After previous versions of Red Hat and Mandrake running mostly flawlessly, I am having some trouble with RH 7.0's XFree86. I have a Sony Vaio Notebook with a NeoMagic 256 chipset. It is incredibly slow. When moving windows around, it feels like a 386. The machine is a P-II 366 with 192MB of ram, and as I stated before ran quite nicely with earlier versions. -Randy
If you switch to the XFree86-3 server (Xconfigurator --preferxf3), does it improve?
Only the 16 bpp mode is accelerated (at least, that used to be the case). Do you run 8 or 24/32 bpp?
8bit is faster, but 16bit used to be even faster than 8bit is now. "Xconfigurator --preferxf3" Does not work.: Config Error: /usr/X11R6/lib/X11/XF86Config:203 Section "Device" ^^^^^^^^ Monitor section keyword expected Fatal server error: Child error writing to pipe (Broken pipe)
Sorry... the previous output was from 'startx' after choosing the skip the test in Xconfigurator. Choosing to test from Xconfiguration yields an error, but does not say what it is. -Randy
I have the same problem as Randy. Same setup: Sony Vaio Z505SX, 128 MB RAM, and the NeoMagic 256 AV chipset in it. I've tried the same solutions, and got exactly the same results. Xconfigurator sends an error just saying that either you have to modify the settings for the X config or exit. I installed the XFree86_SVGA server that comes with 7.0 to test with it, however it didn't work. I had a similar problem with a desktop computer, same release of the Red Hat Linux, and the only workaround I found was to create the file with Xconfigurator that shipped with Red Hat Linux 6.2, and use that file with the new server... I'm pretty sure if I reinstall the old version, get the file created by it, and reinstall the new one, it will work, as it happened with the desktop computer. (running the 3.3.6 of XFree86) You can see the difference between the two by running /usr/X11R6/lib/xscreensaver/greynetic screensaver. On the 3.3.6 is really fast, using the 256AV chipset. On the 4.0.1-1 version is really slow. It is just as slow as the mentioned desktop computer (which is an old 166 MHz MMX Pentium with 128 MB of RAM and a PCI Trident GUI 9680 card). Any ideas on this one? Thanks. Carlos.

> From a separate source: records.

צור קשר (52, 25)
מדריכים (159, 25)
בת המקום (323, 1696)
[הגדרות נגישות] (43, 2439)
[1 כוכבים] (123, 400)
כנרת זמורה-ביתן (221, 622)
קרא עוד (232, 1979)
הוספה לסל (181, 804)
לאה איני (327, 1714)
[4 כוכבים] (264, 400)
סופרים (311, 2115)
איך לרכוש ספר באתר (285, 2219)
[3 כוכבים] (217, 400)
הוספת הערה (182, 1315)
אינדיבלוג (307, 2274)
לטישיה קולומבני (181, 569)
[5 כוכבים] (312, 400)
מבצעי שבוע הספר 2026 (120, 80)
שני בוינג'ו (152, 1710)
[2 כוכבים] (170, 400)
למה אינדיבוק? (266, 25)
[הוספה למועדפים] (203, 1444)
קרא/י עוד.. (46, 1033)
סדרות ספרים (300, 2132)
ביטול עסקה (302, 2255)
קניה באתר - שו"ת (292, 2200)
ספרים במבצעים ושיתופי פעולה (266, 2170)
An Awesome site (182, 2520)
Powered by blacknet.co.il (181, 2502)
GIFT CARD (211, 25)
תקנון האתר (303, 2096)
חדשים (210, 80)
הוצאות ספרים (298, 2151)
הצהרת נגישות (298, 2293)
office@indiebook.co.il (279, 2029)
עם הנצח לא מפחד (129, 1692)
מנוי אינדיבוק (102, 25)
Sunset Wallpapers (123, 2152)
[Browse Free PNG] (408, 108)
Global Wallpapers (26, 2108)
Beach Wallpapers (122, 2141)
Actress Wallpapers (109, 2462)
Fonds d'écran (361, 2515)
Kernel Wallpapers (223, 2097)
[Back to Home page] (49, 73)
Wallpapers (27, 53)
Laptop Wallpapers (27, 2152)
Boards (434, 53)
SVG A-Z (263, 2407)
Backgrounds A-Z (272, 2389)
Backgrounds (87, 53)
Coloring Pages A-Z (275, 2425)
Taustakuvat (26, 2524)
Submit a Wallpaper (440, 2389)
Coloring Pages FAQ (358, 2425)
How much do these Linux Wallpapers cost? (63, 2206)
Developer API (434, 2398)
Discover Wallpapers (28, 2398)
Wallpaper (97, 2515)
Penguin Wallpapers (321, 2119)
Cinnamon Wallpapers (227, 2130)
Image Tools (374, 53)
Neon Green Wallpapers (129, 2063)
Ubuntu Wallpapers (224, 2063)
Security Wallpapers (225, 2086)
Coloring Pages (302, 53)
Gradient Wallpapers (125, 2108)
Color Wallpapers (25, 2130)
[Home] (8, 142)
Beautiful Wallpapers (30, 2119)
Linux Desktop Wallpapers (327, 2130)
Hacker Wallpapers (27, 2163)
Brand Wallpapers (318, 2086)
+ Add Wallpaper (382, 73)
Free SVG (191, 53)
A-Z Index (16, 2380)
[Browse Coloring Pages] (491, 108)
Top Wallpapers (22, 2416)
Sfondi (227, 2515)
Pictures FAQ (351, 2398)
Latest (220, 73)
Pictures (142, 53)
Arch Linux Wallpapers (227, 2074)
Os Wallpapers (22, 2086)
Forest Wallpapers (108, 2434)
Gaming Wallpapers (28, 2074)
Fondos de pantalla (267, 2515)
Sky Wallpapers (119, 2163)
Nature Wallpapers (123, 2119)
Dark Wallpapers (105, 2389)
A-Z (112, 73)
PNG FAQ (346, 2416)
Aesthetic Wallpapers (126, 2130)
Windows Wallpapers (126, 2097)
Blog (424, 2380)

*** Bug 24073 has been marked as a duplicate of this bug. ***
Please upgrade to Red Hat Linux 7.2, and try the latest XFree86 release. Try configuring with Xconfigurator --preferxf4. If the problem persists, try using: Option "NoAccel" in your /etc/X11/XF86Config-4 If that solves the problem, we can pinpoint the exact primitive, by removing the above NoAccel option, and instead trying the various XAANo******** directives. All of these options are documented on the XF86Config man page if you need details on how to do this. If you can then provide an update to the bug report indicating which disabled primitive(s) fix the problem, we can try to debug this further. Thanks.
Please reopen bug after attaching the previously requested information if this problem persists. Before doing so, make sure you are running the latest Red Hat Linux updates from our ftp site or via up2date.